Recuerdo un tiempo en el que me tocaba vigilar partidos de fútbol de niños para que no se pegaran los padres. La ardua tarea se complicaba cuando aparecía por la grada un tipo pertrechado con una libreta en la que, sin perder de ojo a los jóvenes y sus evoluciones, iba haciendo misteriosas anotaciones. Podía parecer insano, pero no era insania, era un ojeador.
En cuanto se detectaba su presencia cotorreaba la grada y el campo se tornaba un campo de batalla en el que ya nadie jugaba con nadie que no fuese él. Se olvidaban los colores y cada uno vestía el suyo, con el consiguiente trastorno del discurrir deportivo. Enrevesados regates, duras entradas, locas carreras con y sin balón, tiros a puerta sin noción de portería, porteros que se estiraban hasta para encogerse... En fin, una locura. Todos querían ser a ojos del ojeador el mejor y asegurarse así una oportunidad en lo profesional.

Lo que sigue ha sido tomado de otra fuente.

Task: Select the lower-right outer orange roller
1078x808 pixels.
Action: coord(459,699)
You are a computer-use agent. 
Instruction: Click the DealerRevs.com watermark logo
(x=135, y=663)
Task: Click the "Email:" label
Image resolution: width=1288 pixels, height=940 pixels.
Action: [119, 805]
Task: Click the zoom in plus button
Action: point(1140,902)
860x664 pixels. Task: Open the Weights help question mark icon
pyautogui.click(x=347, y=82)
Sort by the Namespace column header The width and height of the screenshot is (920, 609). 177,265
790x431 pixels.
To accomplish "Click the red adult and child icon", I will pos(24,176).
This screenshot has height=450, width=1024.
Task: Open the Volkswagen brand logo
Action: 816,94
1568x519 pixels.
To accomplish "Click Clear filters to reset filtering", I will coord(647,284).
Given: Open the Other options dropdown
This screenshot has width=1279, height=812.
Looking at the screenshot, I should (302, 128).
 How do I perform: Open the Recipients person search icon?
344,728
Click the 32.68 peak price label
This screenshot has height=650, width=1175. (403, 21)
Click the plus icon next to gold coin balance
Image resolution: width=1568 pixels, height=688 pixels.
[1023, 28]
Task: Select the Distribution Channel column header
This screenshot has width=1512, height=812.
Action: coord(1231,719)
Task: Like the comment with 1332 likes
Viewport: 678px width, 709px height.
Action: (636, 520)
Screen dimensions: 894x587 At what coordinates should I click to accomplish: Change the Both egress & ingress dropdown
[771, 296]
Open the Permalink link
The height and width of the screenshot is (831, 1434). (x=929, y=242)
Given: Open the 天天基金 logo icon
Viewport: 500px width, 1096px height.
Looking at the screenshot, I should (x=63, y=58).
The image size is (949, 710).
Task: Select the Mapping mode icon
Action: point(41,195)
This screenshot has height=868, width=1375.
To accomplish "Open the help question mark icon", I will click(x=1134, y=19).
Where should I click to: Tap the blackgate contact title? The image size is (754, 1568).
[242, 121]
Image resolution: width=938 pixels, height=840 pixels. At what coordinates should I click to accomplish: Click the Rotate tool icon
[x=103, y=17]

Hablo de este desconsuelo porque a esa malicia me recuerdan los programas de TV y sus enloquecidos colaboradores en la medida que saben –nosotros no, pero ellos sí– que en algún lugar, tras un televisor, hay un ojeador de un partido político que va apuntando minucioso sus encendidas intervenciones en su favor. De ahí que hoy importe más desbaratar el bulo que compromete a un miserable que constatar la infamia que comete ese miserable. Sin olvidar el sofoco de estos esforzados miserables en el afán de hacerse ver en su miserable quehacer.